Предвечерняя поездка на мотоцикле в одном кителе, не смотря на выданное в госпитале раньше сезона теплое белье, не доставила разведчику особого удовольствия. Дни, последнюю неделю, стоят хоть и довольно теплые, а все-таки не июль-август…

— Кстати, если предложишь пожевать, тоже не откажусь.

— Сейчас все организуем, а пока… — комбат достал из тумбочки початую бутылку армянского коньяка, щедро плеснул в две алюминиевые кружки и вышел из-за стола. — Ну, за победу!

Офицеры со стуком сдвинули посуду и залпом выпили.

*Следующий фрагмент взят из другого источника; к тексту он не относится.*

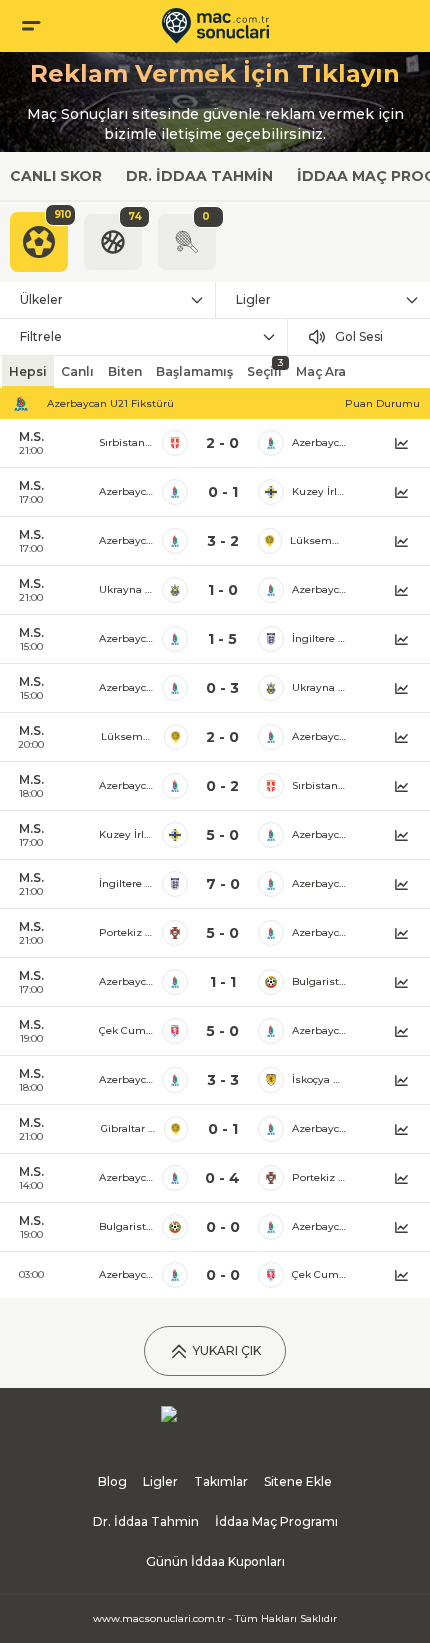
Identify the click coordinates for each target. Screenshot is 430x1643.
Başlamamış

— И чем же мои люди заинтересовали «Смерш»? Насколько я понимаю, тут в основном трусы, нарушители воинской дисциплины и разгильдяи. Предателей или шпионов особисты сразу в расход пускают. И вдруг — Главное управление контрразведки?

— Задание у меня, комбат, не шутейное, так что ходить вокруг да около некогда. Спрашиваю в лоб — у тебя есть люди, которым гораздо важнее умереть… правильно, чем дожить до победы?

— Ну, ты и спросил, — мотнул головой Дегтяренко. — Вообще-то они все здесь вину кровью искупают. После каждого боя… на половину состава либо представление пишу, либо похоронку…

— Да знаю я, — досадливо отмахнулся разведчик. — Знаю… Не первый день на фронте. Но даже в самой страшной атаке, шанс выжить и уйти по ранению остается у каждого…

— Вот как? — комбат внимательно посмотрел на Корнеева. — Тогда ты не по адресу.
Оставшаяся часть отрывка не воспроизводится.